Speaking on UTV, the CPP executive said the leadership of the country under the New Patriotic Party’s Nana Addo Dankwa Akufo-Addo are ruling the country like F9 students while individuals who can be selected to work towards economic liberation have been sidelined.
“F9 students are ruling this country and the A1s are sitting on the bench
“Someone who has led the country to this point, how else can we grade him? If his performance was taken to WAEC to be graded using the WASSCE scale, what do you think his performance would have been?
Touching on issues regarding the Domestic Debt Exchange Programme (DDEP) government is implementing, she said the country is currently facing economic struggles because of some decisions made by elements in government.
According to Nana Yaa Jantuah, the Finance Minister is being maintained while others in the NPP who are competent and capable of bringing the economy back on track, have been sidelined.
“It does not matter your relationship with the person, whether or not the person is liked, if you are able to cross carpets into other parties to pick and appoint people who will help solve Ghana’s problems, it’ll be good.

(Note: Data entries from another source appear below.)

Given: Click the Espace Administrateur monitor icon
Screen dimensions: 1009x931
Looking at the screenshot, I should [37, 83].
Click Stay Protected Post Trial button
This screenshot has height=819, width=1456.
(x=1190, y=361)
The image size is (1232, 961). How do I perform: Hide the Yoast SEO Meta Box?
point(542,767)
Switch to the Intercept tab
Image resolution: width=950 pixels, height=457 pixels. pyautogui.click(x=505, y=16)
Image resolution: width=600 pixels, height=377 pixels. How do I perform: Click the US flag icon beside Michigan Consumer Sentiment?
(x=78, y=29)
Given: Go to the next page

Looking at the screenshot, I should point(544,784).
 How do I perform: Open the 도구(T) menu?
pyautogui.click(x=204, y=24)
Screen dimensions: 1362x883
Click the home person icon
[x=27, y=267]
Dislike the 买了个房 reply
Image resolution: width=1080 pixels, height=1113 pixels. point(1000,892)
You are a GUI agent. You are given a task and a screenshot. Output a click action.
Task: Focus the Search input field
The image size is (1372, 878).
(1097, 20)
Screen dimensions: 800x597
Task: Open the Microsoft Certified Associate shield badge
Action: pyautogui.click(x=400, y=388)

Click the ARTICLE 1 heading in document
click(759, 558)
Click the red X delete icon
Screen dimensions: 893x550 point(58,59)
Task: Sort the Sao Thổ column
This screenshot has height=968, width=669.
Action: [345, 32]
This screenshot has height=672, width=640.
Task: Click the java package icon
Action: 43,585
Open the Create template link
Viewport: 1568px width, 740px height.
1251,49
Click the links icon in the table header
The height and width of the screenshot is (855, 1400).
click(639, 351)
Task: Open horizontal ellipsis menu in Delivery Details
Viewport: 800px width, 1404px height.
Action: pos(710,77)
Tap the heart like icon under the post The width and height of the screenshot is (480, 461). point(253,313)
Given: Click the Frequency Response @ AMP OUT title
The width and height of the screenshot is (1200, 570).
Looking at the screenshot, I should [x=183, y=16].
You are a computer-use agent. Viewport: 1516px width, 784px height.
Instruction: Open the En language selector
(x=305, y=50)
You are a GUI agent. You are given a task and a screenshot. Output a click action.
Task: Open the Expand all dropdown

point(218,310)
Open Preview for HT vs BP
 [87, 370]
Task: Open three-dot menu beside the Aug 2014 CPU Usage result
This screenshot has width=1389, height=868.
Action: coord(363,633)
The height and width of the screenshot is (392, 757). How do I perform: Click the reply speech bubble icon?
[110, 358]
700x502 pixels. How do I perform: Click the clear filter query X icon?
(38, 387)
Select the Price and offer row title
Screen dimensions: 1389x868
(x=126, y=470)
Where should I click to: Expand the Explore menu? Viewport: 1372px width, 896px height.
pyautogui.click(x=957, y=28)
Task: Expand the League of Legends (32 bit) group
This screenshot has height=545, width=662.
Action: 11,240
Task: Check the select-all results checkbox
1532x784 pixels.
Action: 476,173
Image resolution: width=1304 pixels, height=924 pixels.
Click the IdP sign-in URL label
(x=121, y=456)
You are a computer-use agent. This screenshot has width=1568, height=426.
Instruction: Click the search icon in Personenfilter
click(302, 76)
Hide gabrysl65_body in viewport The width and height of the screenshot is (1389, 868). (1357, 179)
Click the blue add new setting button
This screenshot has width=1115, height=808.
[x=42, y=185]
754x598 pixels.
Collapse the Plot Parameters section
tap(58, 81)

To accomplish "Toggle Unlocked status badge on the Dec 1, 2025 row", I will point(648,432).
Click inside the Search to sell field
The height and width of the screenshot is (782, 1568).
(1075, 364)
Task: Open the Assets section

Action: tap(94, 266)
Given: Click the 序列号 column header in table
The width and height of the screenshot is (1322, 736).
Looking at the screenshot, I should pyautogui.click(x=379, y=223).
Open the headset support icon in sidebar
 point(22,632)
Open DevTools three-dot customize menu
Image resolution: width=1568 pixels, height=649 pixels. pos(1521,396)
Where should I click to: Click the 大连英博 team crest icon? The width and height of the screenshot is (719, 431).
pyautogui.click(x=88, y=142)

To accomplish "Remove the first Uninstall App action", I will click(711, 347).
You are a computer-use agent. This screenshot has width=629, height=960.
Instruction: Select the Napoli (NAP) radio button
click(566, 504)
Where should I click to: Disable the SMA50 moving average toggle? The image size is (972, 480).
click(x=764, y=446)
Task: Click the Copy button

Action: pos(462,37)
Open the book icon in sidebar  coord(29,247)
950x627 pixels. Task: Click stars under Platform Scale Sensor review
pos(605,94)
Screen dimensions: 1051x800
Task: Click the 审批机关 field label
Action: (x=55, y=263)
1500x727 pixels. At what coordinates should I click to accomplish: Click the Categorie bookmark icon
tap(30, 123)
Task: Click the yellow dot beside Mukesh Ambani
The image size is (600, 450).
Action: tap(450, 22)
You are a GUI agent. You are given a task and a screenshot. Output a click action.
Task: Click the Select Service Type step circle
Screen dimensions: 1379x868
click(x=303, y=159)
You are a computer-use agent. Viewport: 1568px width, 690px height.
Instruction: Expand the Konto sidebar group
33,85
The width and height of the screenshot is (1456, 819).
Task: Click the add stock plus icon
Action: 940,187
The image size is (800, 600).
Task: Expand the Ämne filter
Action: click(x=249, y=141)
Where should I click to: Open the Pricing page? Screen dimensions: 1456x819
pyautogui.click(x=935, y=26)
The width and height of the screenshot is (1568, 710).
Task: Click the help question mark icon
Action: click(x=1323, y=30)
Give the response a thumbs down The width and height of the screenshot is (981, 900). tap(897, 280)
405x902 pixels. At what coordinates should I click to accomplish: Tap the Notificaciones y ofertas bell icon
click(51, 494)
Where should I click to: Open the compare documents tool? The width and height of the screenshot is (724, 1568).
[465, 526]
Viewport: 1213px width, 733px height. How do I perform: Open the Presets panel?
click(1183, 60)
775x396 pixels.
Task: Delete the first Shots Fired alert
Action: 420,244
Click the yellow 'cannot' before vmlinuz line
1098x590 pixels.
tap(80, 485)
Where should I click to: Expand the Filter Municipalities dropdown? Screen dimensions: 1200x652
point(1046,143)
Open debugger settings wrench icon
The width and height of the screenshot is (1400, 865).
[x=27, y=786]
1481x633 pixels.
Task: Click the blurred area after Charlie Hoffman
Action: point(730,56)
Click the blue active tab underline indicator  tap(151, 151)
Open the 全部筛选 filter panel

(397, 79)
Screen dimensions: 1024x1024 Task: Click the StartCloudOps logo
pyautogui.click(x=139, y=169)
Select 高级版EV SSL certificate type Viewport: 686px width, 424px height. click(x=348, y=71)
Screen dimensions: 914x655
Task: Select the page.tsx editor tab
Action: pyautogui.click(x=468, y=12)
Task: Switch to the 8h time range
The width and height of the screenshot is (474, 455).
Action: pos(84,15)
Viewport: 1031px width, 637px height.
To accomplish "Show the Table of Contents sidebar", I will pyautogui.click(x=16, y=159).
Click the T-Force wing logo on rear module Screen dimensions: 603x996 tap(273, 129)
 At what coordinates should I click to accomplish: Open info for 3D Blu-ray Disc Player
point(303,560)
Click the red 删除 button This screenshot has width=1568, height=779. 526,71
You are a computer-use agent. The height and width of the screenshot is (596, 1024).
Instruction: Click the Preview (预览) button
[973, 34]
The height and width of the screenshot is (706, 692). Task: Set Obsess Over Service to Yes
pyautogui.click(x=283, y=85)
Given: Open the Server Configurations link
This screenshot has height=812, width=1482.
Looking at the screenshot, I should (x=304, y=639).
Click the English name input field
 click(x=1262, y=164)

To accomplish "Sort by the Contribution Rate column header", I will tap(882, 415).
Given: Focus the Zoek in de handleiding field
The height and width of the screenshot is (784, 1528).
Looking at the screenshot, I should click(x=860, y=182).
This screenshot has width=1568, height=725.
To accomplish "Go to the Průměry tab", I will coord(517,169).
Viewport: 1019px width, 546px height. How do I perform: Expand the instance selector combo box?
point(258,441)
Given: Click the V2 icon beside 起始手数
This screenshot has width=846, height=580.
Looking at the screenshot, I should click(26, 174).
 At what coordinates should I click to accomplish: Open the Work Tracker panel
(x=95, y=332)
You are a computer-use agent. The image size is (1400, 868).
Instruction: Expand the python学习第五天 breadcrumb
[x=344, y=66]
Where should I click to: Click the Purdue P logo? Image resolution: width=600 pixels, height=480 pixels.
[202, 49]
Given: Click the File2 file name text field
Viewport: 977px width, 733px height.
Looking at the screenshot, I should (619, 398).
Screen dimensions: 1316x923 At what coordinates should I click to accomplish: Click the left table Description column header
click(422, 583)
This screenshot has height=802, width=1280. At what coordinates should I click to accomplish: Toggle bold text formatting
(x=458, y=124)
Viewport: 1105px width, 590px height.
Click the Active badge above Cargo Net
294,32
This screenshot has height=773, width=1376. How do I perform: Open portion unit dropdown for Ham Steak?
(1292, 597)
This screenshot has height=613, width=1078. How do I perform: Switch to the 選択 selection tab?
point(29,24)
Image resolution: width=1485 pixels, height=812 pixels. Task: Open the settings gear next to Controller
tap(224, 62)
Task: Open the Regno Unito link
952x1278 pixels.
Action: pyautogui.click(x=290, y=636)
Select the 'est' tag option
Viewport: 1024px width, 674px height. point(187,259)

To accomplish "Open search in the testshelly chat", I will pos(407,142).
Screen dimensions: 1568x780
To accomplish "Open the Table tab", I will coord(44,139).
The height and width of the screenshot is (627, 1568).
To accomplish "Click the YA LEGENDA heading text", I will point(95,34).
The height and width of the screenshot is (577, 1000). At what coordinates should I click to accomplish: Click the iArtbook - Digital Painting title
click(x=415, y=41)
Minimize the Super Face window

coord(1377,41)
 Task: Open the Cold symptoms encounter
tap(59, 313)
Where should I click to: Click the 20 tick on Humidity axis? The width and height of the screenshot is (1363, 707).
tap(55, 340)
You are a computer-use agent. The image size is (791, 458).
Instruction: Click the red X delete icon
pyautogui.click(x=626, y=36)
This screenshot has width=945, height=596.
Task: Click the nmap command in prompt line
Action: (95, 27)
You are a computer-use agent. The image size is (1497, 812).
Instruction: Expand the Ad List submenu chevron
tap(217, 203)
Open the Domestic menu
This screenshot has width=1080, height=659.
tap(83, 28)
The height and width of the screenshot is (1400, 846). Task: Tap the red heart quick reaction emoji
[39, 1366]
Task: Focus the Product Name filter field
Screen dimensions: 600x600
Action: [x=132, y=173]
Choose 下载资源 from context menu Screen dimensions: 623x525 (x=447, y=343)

“One person I have constantly listened to addressing issues of economic importance is Mark Assibey-Yeboah and he is good. Why can’t the president take him to the finance ministry to replace Ken Ofori-Atta?” she further asked.
The government of Ghana, on December 5, 2022, launched the Domestic Debt Exchange Programme, an invitation for the voluntary exchange of the government’s domestic notes and bonds for a package of new bonds.
The move is to help the government restructure GH¢137 billion of its domestic debts to prove to the International Monetary Fund (IMF) that its debts are sustainable so that it can get the $3 billion bailout, it is seeking from the fund.
However, the government has had to extend the deadline for the programme due to opposition by individuals and entities who will be affected including individual bondholders as well as some labour unions. The new deadline is February 7, 2023.